The micro-cleaning pad installed in the robot is based on a self-developed wipe-reel that cleans surfaces easily and uses a special microfibre textile, which is effective in removing various types of particles. The researchers developed a variety of micro-cleaning pads, chemicals and air pressure applications after studying various types of contaminants before zeroing in on the one that was the most effective against a range of pollutants. They have also developed methods of controlling the pressure exerted by the robot’s cleaning arm. Since even small scratches can reduce the efficiency of solar cells, it was vital that the robot does not scratch the sensitive glass surface, thus reducing the wear and tear of the panels to a bare minimum.

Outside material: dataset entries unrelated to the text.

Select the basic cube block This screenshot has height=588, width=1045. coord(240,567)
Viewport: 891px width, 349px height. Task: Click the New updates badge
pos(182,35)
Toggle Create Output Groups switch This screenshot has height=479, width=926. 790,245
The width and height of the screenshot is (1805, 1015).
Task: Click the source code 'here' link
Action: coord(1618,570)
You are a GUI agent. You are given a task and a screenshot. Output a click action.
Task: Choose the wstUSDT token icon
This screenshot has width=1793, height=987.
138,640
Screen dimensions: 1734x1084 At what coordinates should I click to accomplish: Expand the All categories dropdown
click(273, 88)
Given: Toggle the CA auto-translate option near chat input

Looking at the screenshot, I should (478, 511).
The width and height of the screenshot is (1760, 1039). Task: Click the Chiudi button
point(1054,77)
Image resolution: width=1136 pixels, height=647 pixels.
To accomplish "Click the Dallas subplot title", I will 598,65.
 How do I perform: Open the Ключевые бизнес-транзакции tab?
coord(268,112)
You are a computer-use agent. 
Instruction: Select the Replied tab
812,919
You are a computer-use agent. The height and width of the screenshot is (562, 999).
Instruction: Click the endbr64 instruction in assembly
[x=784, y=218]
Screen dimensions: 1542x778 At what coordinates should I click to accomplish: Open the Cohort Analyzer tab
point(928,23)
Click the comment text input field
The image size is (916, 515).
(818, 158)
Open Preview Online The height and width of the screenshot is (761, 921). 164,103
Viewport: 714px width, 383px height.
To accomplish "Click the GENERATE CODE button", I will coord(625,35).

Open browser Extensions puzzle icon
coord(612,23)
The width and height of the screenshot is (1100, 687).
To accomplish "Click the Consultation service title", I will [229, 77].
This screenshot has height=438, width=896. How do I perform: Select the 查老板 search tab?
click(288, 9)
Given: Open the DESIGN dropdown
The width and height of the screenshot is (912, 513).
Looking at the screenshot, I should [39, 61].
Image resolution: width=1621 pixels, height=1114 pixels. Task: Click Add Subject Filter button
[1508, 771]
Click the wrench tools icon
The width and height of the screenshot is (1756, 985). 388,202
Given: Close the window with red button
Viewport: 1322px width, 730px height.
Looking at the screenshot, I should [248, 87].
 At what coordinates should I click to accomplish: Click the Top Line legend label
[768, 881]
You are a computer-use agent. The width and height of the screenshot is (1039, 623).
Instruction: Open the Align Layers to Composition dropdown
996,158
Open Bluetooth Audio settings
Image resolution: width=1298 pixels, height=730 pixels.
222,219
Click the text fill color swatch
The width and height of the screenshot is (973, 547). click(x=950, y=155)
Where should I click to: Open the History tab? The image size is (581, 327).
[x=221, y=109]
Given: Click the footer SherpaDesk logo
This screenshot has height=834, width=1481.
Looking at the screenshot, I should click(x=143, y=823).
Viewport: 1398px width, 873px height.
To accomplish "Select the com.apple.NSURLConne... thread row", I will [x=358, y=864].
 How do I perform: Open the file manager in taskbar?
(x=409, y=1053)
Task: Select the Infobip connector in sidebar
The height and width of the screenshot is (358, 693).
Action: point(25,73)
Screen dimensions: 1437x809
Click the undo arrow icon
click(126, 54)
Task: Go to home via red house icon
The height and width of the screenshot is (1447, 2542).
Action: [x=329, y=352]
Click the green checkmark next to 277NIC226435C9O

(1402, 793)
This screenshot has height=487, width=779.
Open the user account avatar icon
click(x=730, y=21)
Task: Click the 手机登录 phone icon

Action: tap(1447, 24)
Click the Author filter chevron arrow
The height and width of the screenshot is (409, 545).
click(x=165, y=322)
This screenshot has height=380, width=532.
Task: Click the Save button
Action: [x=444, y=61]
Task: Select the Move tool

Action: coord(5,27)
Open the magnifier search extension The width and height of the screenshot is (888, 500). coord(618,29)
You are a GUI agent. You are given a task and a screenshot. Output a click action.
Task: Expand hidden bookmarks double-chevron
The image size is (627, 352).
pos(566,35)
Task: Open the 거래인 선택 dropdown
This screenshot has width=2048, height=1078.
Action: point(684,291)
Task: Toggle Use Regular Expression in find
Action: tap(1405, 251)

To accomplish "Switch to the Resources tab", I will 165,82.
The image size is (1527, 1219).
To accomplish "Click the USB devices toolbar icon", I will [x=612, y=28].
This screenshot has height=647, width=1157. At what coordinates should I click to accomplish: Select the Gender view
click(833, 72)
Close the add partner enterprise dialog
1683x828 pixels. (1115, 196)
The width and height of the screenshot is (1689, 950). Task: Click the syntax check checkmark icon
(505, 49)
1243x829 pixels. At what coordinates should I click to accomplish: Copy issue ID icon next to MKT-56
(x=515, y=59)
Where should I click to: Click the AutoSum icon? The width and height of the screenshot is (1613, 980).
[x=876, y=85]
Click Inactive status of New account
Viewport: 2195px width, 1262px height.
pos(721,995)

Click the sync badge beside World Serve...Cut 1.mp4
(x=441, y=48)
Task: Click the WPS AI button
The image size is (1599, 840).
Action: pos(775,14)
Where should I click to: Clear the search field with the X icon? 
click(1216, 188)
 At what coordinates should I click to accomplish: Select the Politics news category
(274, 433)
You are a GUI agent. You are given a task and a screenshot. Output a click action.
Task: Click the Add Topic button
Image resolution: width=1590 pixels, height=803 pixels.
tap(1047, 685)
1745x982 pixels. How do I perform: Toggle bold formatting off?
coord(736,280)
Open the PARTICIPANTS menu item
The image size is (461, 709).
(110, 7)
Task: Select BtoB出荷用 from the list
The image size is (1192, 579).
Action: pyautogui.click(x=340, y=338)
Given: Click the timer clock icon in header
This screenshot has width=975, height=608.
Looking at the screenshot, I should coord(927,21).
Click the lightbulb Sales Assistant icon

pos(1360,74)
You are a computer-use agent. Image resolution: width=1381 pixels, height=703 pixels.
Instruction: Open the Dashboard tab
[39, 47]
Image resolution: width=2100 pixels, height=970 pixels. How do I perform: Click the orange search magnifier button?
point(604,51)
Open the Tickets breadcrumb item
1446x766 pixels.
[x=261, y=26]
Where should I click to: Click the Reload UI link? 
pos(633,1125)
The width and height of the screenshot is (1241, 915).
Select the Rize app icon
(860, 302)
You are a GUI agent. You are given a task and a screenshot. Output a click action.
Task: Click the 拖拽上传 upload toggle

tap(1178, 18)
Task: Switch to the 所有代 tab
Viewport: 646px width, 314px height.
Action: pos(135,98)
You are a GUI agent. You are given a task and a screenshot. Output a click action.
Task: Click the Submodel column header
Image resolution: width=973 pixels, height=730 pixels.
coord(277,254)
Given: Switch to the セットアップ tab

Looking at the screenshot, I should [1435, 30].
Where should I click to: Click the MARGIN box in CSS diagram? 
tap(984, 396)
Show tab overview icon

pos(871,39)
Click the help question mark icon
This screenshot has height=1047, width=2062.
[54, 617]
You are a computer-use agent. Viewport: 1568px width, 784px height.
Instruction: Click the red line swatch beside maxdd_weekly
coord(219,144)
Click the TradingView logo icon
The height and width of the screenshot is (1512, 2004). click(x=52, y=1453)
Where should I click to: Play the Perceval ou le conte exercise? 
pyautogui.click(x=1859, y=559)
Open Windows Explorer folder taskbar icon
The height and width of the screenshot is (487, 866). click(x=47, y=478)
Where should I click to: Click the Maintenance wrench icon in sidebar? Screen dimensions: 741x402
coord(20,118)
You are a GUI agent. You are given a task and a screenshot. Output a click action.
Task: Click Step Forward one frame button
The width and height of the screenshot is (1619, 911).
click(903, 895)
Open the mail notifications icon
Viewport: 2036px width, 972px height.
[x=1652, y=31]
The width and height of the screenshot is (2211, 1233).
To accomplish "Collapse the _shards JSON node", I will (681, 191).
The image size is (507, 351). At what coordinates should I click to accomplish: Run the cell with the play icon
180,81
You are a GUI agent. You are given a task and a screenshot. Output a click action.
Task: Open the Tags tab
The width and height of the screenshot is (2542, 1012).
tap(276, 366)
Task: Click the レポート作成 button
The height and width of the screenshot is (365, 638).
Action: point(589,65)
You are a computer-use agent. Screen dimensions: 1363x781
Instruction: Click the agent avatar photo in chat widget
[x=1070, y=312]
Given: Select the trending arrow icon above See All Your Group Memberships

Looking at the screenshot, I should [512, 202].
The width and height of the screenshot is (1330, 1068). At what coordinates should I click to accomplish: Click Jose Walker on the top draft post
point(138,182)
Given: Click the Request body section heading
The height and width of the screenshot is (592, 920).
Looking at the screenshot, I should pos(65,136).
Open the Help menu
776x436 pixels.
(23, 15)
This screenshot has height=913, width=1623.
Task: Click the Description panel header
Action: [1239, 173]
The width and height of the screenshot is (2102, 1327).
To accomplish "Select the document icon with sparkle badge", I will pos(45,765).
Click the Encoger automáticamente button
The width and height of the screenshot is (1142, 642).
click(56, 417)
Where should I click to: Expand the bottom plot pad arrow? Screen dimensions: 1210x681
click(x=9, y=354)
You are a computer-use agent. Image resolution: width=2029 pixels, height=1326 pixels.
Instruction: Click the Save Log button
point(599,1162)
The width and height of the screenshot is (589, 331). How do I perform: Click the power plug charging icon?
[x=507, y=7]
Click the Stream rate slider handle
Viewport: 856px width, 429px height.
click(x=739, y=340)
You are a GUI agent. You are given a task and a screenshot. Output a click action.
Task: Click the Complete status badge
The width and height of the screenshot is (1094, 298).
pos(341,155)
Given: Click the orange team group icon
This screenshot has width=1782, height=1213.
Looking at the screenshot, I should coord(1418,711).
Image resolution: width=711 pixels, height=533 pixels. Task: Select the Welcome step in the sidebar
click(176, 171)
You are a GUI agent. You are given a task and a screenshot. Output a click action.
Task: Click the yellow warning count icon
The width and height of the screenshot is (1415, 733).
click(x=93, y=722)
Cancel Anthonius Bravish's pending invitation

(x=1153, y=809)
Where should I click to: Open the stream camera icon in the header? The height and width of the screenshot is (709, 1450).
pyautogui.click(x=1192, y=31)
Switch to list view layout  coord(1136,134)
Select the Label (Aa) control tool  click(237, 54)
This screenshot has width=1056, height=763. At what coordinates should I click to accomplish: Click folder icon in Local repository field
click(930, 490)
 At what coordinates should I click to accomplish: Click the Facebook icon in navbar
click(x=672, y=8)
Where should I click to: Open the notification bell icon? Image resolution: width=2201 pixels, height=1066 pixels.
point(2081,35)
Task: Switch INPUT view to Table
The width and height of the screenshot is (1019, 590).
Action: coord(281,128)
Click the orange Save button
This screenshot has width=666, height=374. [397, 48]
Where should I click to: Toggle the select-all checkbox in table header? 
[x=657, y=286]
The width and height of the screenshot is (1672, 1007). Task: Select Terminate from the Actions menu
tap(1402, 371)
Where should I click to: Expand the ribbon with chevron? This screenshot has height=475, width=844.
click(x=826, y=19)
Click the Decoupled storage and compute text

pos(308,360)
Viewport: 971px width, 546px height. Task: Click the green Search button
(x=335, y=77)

These robots are autonomous. They do not require energy feed cables, and use less water for cleaning as compared to other methods, making them ideal for use at remote locations with limited water supply, such as the Middle East. Further, since they do not use traditional cleaning agents and hence have no effluent discharge, they will not adversely affect land or nearby water sources, thus having a negligible adverse effect on downstream agricultural and industrial lands.
However, there are a few challenges and issues that this bot-based solar panel cleaning device needs to overcome. One of the most important issues is its integration with existing automated maintenance solutions, which rely on automatic ticketing and manual cleaning. Preprogramming the robot to undertake scheduled maintenance or unscheduled maintenance in case of an emergency may pose a challenge and hence have considerable cost implications. Further, with more sophisticated technologies being developed in the operations and maintenance space, this integration may call for a ground-up development of a new solution, which will drive up costs, at least in the short run. Apart from plant automation, this technology calls for a high level of cybersecurity, given that its integration with the overall plant supervisory control and data acquisition/distributed control system will be on a dedicated intranet or the internet. The latter being used predominantly, cybersecurity concerns assume greater significance, and lead to increased costs. Another issue that the technology is facing is the replacement of manual cleaning, which is quite cheap and effective in countries like India. This is because of the abundance of unskilled and semi-skilled labour in the country. Therefore, the cost economics may prove to be a hurdle in the adoption of this technology in India and similar markets.
This solar panel cleaning robot is still under study and has only been deployed on a pilot basis in Budapest and Hungary. Given the global impetus to install solar energy plants, the robot has excellent prospects of commercialisation. The frequency of cleaning, and the use of the robot, may depend on the location of the solar plant; for instance, solar plants in deserts need to be cleaned more frequently and could involve removing everything from sand to bird droppings. Given its effectiveness in dealing with different types of contaminants, automated cleaning has a wide applicability in solar projects in different areas of the world. Also, considering that India is a water-stressed country, this robot can be of great assistance in improving the cleaning processes of solar plants. If governments could incentivise the use of this technology, it could lead to better prospects of commercialisation.